*Your goal*
Copy out the lines exactly, starting with the line containing "The image size is (2487, 1484)." and continuing through the line containing "In order to".

*Material for this exercise*
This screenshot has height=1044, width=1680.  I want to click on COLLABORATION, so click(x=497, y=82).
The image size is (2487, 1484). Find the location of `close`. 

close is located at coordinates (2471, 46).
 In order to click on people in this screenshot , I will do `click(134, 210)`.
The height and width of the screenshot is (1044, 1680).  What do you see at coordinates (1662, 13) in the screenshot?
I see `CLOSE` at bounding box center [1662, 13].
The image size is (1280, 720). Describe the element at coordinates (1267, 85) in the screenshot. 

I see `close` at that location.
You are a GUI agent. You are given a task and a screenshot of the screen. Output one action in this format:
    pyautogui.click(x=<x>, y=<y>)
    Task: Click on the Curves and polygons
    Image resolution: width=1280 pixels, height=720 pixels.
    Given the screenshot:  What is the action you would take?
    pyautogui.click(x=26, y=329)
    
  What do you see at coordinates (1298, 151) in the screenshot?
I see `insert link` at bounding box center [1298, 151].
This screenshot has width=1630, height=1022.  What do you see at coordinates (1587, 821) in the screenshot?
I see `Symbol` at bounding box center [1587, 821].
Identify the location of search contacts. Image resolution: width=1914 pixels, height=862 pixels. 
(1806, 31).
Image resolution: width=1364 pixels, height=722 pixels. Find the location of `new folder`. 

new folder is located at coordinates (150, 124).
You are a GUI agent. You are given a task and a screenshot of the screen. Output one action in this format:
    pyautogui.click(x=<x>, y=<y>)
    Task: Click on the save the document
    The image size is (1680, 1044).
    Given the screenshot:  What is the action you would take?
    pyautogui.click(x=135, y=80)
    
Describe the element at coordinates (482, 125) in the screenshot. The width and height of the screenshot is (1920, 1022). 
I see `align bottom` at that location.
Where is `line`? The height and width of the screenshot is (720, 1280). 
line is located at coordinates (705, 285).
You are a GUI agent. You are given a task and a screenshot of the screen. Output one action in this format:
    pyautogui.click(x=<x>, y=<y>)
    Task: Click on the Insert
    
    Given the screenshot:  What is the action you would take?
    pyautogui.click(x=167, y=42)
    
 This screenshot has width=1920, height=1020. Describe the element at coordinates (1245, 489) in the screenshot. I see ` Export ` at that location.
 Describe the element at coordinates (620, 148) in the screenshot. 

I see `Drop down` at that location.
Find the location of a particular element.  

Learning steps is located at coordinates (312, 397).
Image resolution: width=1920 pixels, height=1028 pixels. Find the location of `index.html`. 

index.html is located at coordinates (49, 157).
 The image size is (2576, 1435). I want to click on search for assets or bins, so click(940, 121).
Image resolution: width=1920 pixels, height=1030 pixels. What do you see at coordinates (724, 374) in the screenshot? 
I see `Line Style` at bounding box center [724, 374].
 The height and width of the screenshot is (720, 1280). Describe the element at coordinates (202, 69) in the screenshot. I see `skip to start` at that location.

*Full output*
The image size is (2487, 1484). Find the location of `close`. 

close is located at coordinates (2471, 46).
 In order to click on people in this screenshot , I will do `click(134, 210)`.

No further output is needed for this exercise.